4.3 Clinical implications
Most studies primarily focused on the biomechanical characteristics of KT on anticipated movements, although unanticipated movements are more prevalent in actual athletic competitions [7,8]. A study indicated that patients with chronic ankle instability exhibit different biomechanical patterns and muscle activation under unexpected conditions compared to those under expected conditions [45]. Simpson et al. [9] observed that the risk of lower extremity injury is significantly higher in unanticipated circumstances than in anticipated conditions. Therefore, testing unanticipated movements can better reflect the actual biomechanical characteristics than anticipated movements.
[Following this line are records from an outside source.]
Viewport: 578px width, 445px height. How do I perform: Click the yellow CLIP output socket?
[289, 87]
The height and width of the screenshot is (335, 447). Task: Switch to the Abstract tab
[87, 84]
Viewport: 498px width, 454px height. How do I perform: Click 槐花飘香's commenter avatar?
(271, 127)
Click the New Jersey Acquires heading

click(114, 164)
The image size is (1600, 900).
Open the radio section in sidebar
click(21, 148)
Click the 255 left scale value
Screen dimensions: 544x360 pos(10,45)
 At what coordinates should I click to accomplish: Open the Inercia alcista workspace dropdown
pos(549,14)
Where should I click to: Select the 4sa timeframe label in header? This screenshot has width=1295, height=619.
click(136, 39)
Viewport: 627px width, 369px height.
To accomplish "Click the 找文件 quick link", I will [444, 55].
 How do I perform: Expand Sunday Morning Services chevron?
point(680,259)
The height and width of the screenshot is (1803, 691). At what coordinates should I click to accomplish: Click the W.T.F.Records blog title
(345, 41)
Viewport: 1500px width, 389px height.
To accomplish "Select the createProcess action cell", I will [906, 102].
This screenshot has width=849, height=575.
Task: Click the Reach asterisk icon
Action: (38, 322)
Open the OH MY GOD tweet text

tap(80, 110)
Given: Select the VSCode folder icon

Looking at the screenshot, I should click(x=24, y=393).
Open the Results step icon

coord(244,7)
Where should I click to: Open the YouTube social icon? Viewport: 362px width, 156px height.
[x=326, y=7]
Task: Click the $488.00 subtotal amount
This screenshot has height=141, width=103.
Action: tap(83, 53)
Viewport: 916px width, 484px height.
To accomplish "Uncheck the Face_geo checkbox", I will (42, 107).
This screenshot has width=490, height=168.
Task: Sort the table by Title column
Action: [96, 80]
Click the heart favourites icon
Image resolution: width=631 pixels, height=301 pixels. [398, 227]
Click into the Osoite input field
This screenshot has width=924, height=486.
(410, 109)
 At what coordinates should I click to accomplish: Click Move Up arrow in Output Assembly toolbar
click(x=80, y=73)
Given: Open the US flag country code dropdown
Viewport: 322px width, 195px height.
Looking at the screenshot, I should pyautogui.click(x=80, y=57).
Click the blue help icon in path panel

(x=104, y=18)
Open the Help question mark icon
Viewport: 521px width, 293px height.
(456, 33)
The results of the present study showed that KT can help to decrease peak ankle inversion angle and moment. This served to ameliorate the risky posture for ankle sprains during landing, reducing the tension and load on the lateral ankle ligaments. In addition, KT can increase peak knee flexion angle and decrease peak vGRF, which helps to better cushion loads during landing and has a positive effect on reducing the risk of lower extremity injuries. In actual sports training and competitions, KT can be considered an effective tool for mitigating the risk of ankle sprains.
4.4 Limitations
The present study has some limitations. First, only healthy individuals without lower limb injuries included in our study. Therefore, the results of our study may not be generalized to individuals with pathology. However, studies in healthy participants may have implications for the prevention of sports injuries. Another limitation is that men and women were not analyzed separately because of the relatively small sample size, despite some evidence of biomechanical differences between sexes [46,47].
5 Conclusion
During unanticipated jump maneuvers, KT reduced peak ankle inversion angle, peak vGRF, and peak ankle inversion moment and increased peak knee flexion angle in collegiate athletes. This suggests that KT may have a positive effect on reducing the risk of ankle sprains in healthy individuals. Future research should explore whether KT can also mitigate the risk of ankle sprains in individuals with musculoskeletal disorders under unanticipated conditions.
Acknowledgments
The authors would like to thank the Key Laboratory of Sports Engineering of the General Administration of Sport of China, Wuhan Sports University for equipment support and all the participants for their participation in this experiment.